Bridolog
6 dakikalık okuma
Fransa’da bir şatoda düğüne gitmeye hazır mısınız? Sizleri Didem Cikse ve Sylvain Roussarie’nin Chateau d’Aveny’de gerçekleşen düğününe davet ediyoruz. “Ne yaparsak yapalım “biz” olsun, bizi yansıtsın ve bir de sürdürülebilir olsun” düşüncesiyle yola çıkan çift yaratıcı fikirleri sayesinde hoş ve samimi bir düğüne sahip olmuş. Didem’den tüm düğün sürecini, seçimlerini ve Fransa’da düğün yapmanın avantaj ve dezavantajlarını dinledik. O zaman başlayalım!
Didem merhaba! En baştan başlayalım. Eşinle ne zaman tanığını ve nasıl bir evlilik teklifi aldığını öğrenebilir miyiz?
Merhaba! Sylvain ile 2018 yılının sonunda bir kayak tatilinde Erzurum’da tanıştık. Ortak arkadaşlarımızın davetiyle hem yılbaşı kutlaması hem de kısa bir tatil yapmak için bir araya gelmiştik. Sylvain Fransız ama uzun bir süredir Türkiye’de çalışıyordu. Biz tanıştıktan sonra arkadaş olduk, hatta bir yıl içerisinde birlikte bir girişim kurmaya karar verdik. Zamanla arkadaşlığımız ve iş ortaklığımız sevgililiğe ve de yol arkadaşlığına evrildi.

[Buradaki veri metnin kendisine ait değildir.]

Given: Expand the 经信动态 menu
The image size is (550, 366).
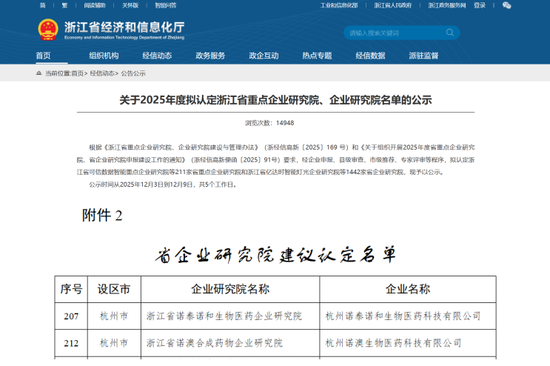Looking at the screenshot, I should [x=157, y=56].
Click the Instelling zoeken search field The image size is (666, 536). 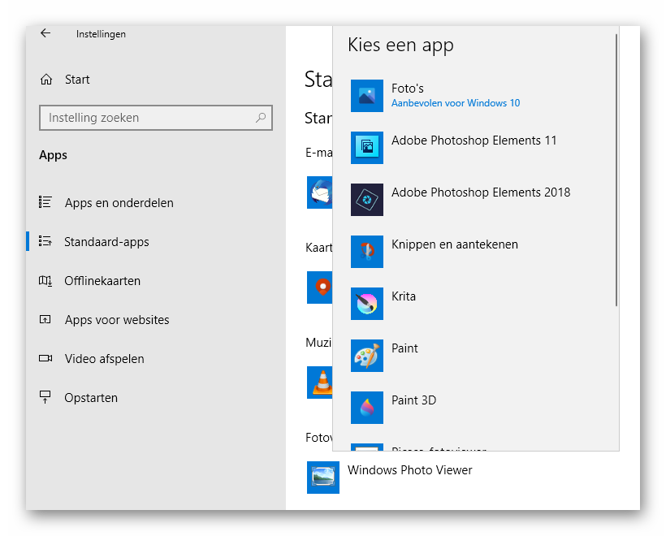(x=148, y=118)
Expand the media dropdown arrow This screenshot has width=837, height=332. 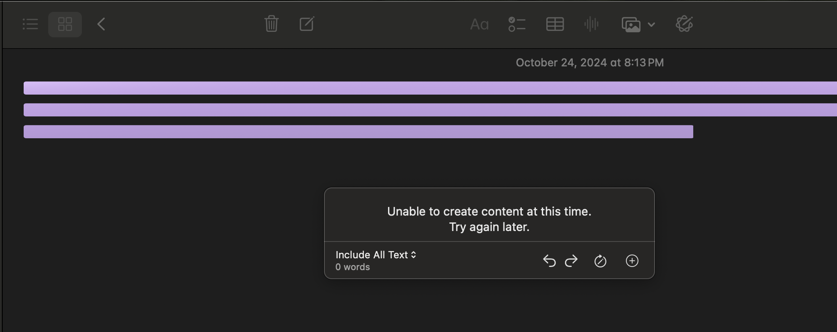coord(651,25)
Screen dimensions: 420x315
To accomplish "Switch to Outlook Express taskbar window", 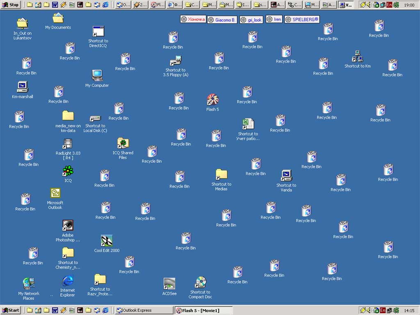I will [x=144, y=310].
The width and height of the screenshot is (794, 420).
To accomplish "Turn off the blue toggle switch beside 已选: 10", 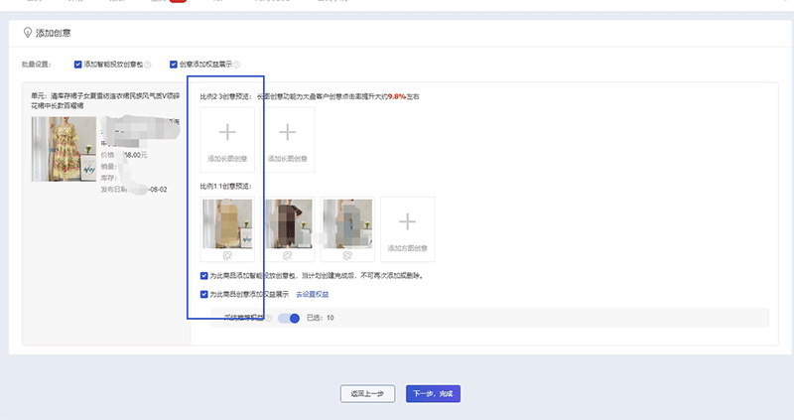I will tap(289, 318).
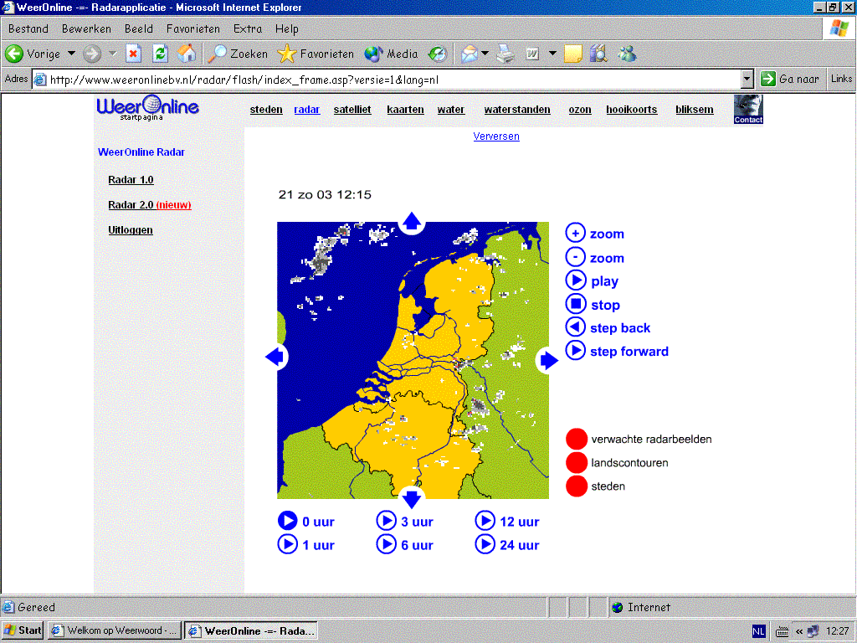The image size is (857, 643).
Task: Expand the address bar URL dropdown
Action: (747, 80)
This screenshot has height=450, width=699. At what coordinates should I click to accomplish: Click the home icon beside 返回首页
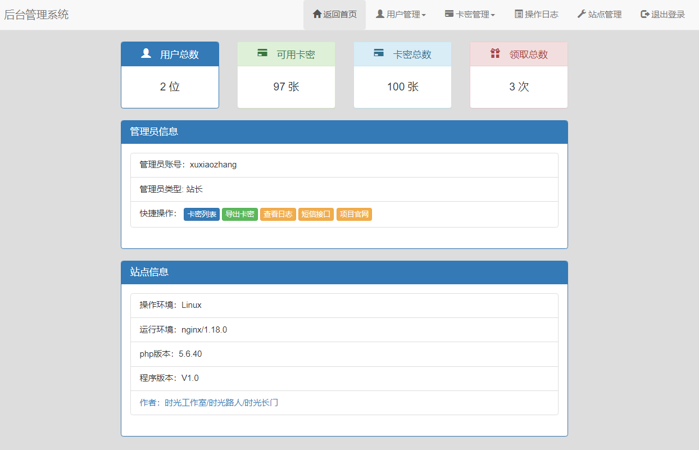pos(317,15)
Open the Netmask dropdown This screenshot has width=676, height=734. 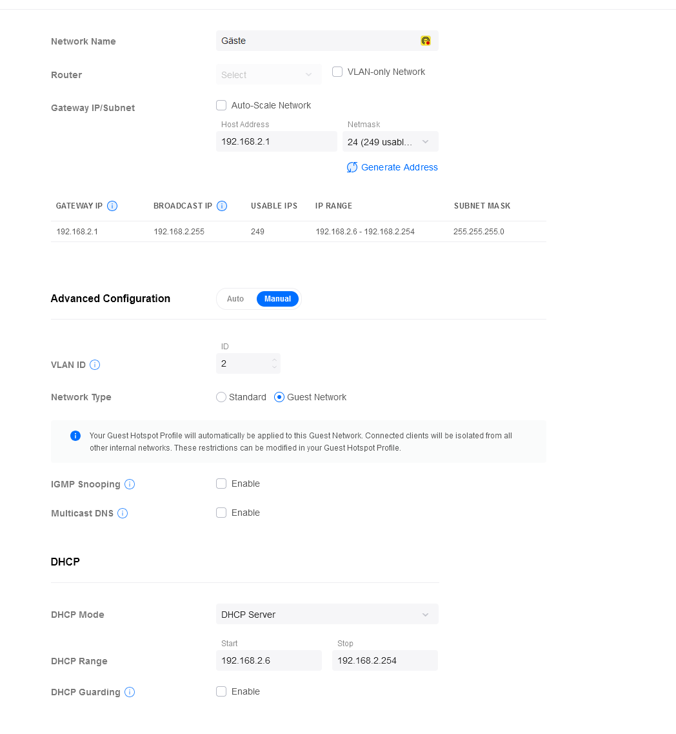click(x=390, y=141)

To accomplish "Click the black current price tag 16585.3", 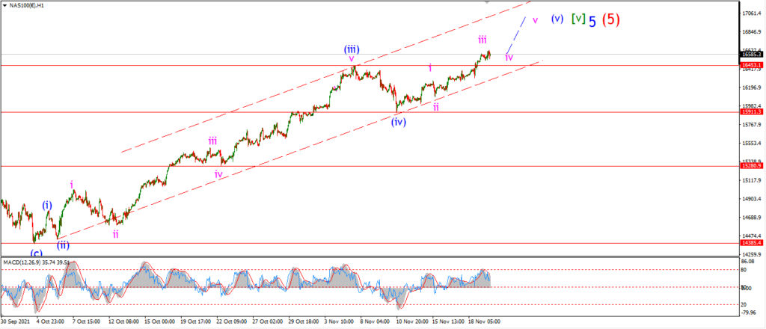I will (x=753, y=55).
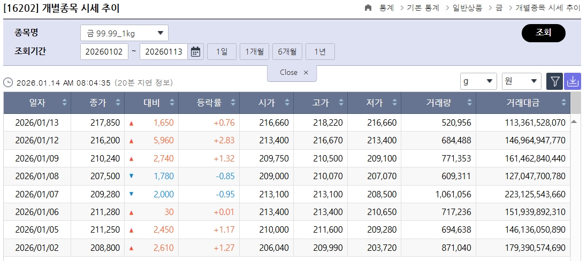The image size is (587, 261).
Task: Select the 6개월 period button
Action: (287, 52)
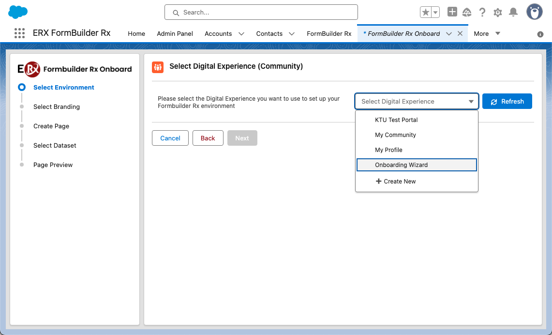This screenshot has height=335, width=552.
Task: Open the App Launcher grid icon
Action: (19, 33)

Hem birlikte bir girişimi büyütmeye çalıştığımız hem de sevgili olduğumuz için aslında birbirimizden ayrı geçirdiğimiz zaman oldukça az. Bu zaman zaman oldukça avantajlı zaman zaman da dezavantajlı bir durum. :) Bu sebeple Sylvain’in benim için sürpriz bir evlilik teklifi organize etmesi oldukça zordu. Hatta biz nişanımızı yaptıktan sonra Sylvain bana evlenme teklif etti, biraz kronolojisi ters bir teklif ama bizim için mükemmel bir anı!

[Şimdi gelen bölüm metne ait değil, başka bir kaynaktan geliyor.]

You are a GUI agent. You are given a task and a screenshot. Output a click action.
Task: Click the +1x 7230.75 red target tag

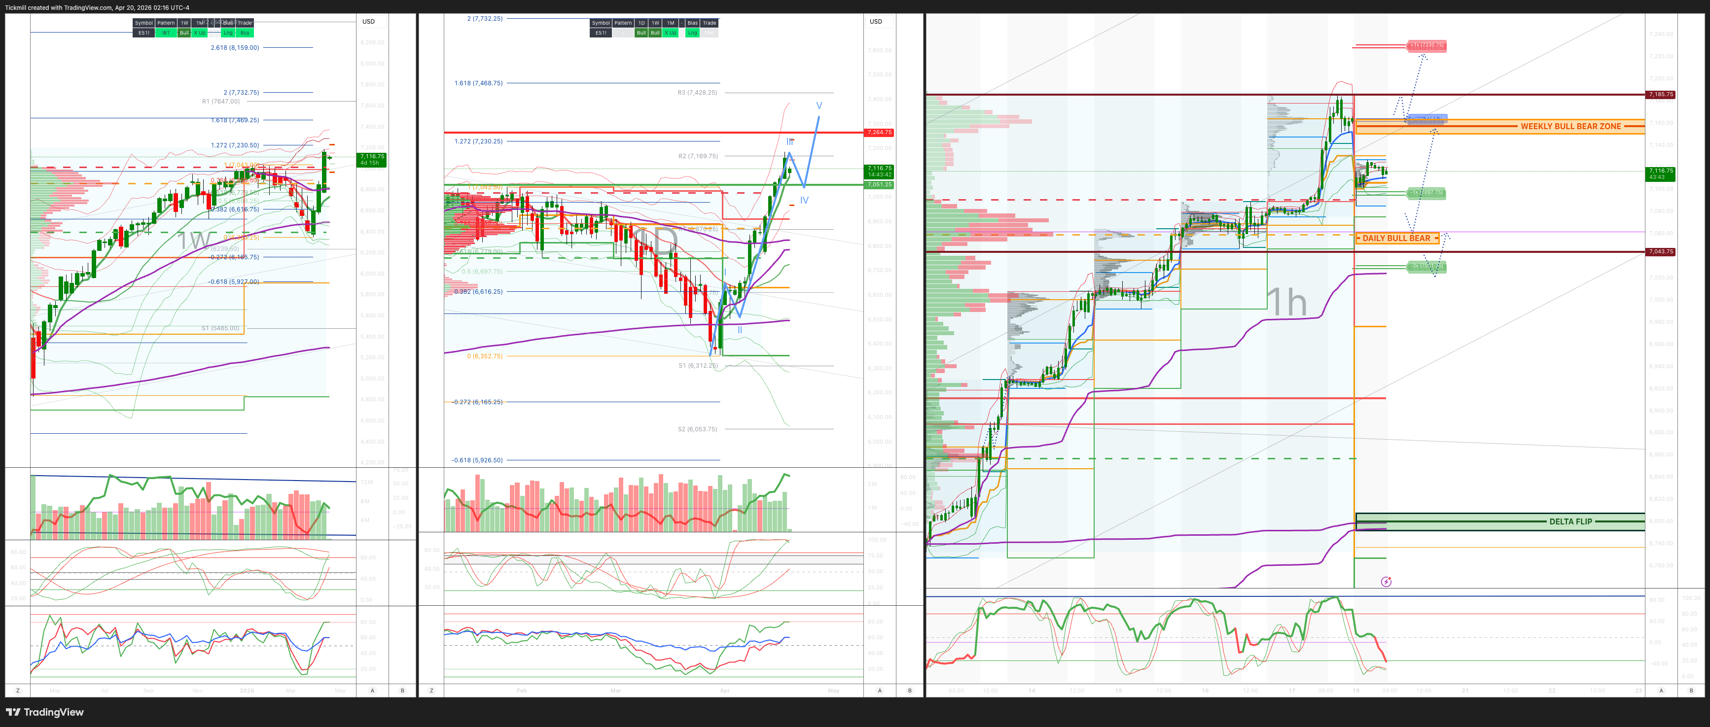pos(1427,46)
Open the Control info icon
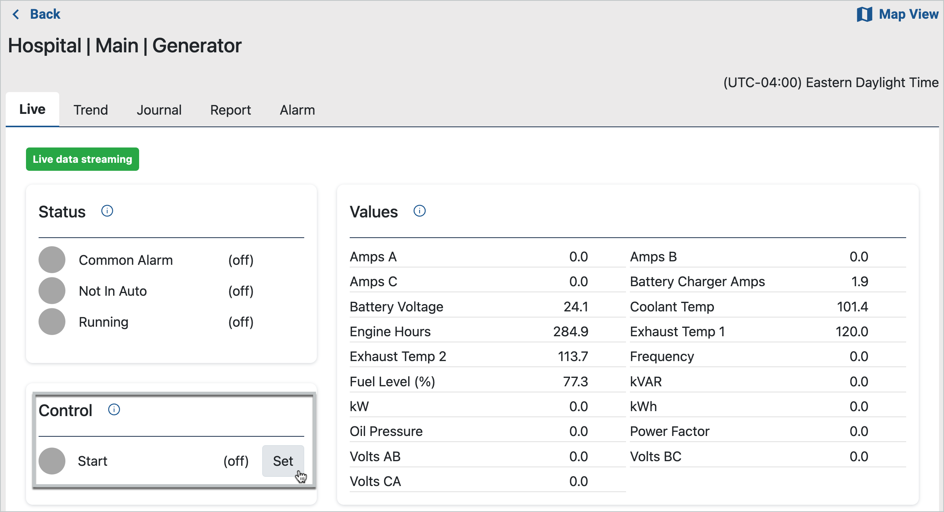Screen dimensions: 944x512 [114, 410]
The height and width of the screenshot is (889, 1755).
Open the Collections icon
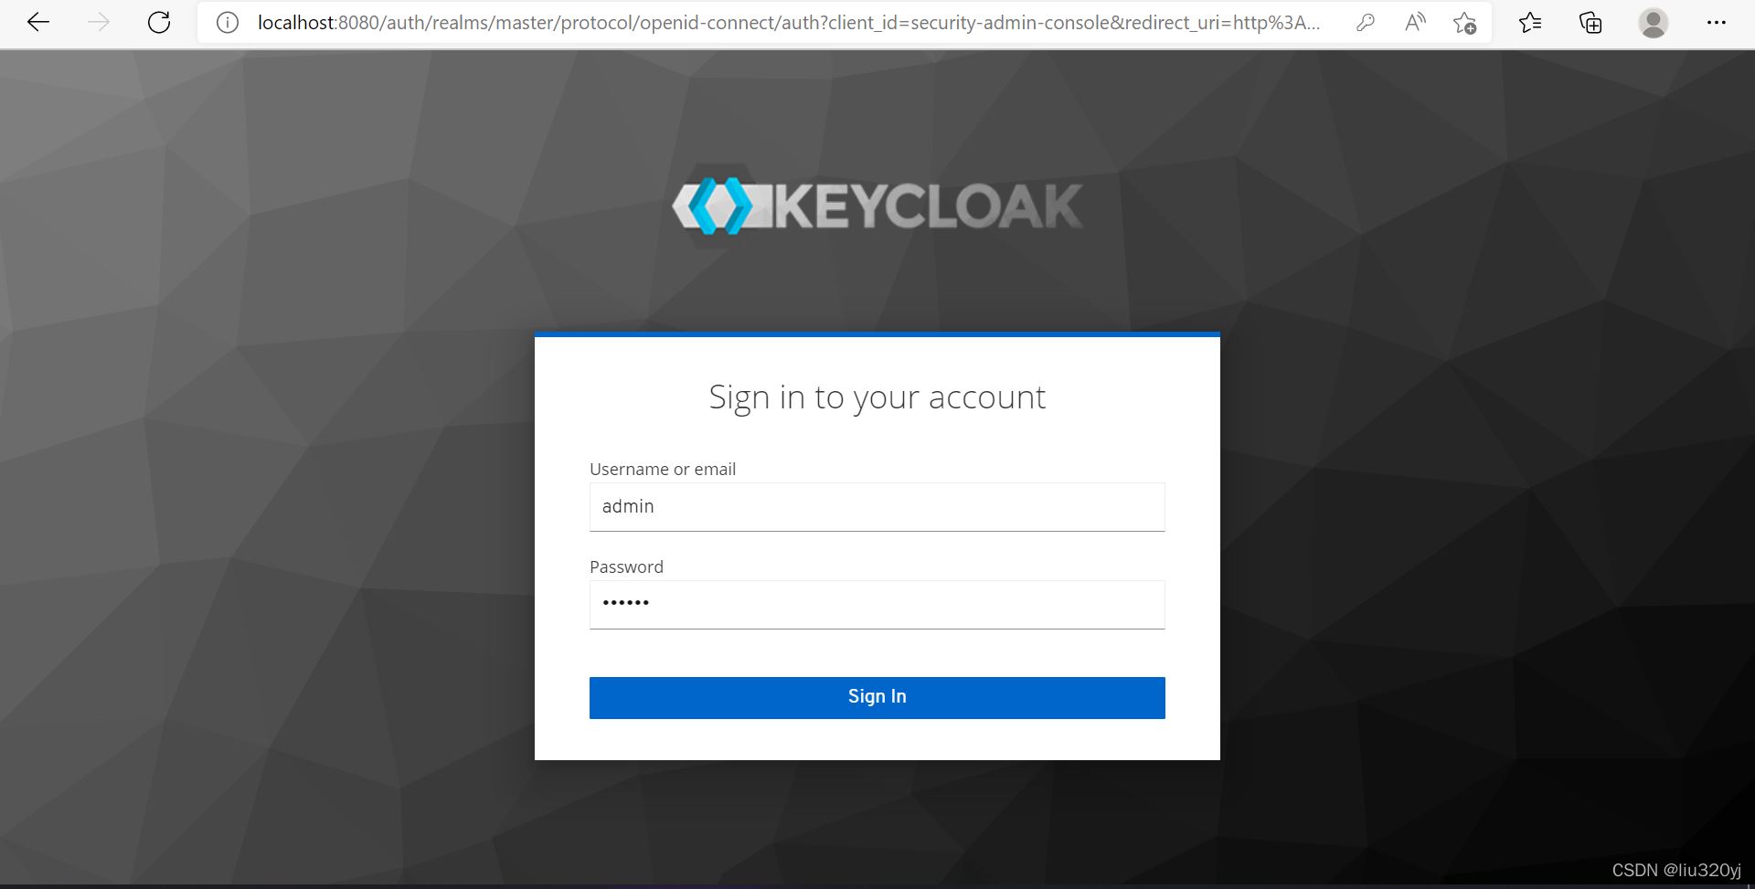tap(1590, 23)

Bordeaux tatillimizde bölgeyi ziyaret ederken Atlas Okyanusu’nun kıyısında Arcachon’a gittik. Sylvain Fransa’da daha öncesinde skydiving yapıyormuş ve benimle beraber de bu deneyimi yaşamak istediği için bir atlayış organize etmişti. Birlikte 4000 metre yükseklikteki uçaktan atladıktan sonra 50 saniye kadar serbest düşüş gerçekleştirerek, Arcachon sahili üzerinde uçuşlarımızı tamamladık. İniş yapar yapmaz Sylvain’in evlenme teklifiyle karşılaştı ve bu bana gerçek bir sürpriz oldu! Ben lise yıllarımda paraşüt eğitimi almıştım ama atlayış öncesi rahatsızlandığım için atlayışı gerçekleştirememiştim. Bunu daha önce Sylvain ile de paylaşmıştım. Sylvain birlikte yarım kalan deneyimlerimizi tamamlayacağımız ve ilkleri beraber deneyimleyeceğimize vurgu yaparak evlenme teklifini gerçekleştirdi.

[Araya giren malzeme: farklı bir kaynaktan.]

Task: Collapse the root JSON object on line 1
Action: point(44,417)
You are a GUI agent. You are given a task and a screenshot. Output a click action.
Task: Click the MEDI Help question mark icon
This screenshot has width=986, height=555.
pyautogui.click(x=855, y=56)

Düğününüz ne zaman, nerede ve kaç kişiyle gerçekleştiğini öğrenebilir miyiz?
Düğünümüz 19 Mayıs’ta, Paris’e 1 saat uzaklıkta, Vexin-sur-Epte bölgesinde Chateau d’Aveny’de yaklaşık 100 davetli ile gerçekleşti.
Düğününüzün teması ve dekorasyonuyla ilgili neler söyleyebilirsin?
Aslında düğünümüzü organize ederken en çok söylediğimiz şey ne yaparsak yapalım “biz” olsun, bizi yansıtsındı, ve bir de sürdürülebilir olsun. Zaten Chateau d’Aveny hem bahçesi ve doğasıyla hem de iç mekandaki tüm detaylarıyla oldukça eşsiz bir yer. Biz bu mekanda sevdiklerimizle yarattığımız samimi ortamın keyfini çıkarmak ve biraz da kendi dokunuşlarımızla misafirlerimizin deneyimlerini kişiselleştirmek istedik. Bu sebeple tek seferlik kullanılacak büyük çiçeklerden dekorlar yerine daha çok küçük dokunuşlar yapmayı tercih ettik. Sylvain da ben de lego yapmayı çok seviyoruz, şu andaki şirketimizde lego ile kodlama ve robotik eğitimleri de veriyoruz. Bu sebeple masalarda canlı çiçekler kullanmak yerine legolardan yaptığımız buketleri kullandık.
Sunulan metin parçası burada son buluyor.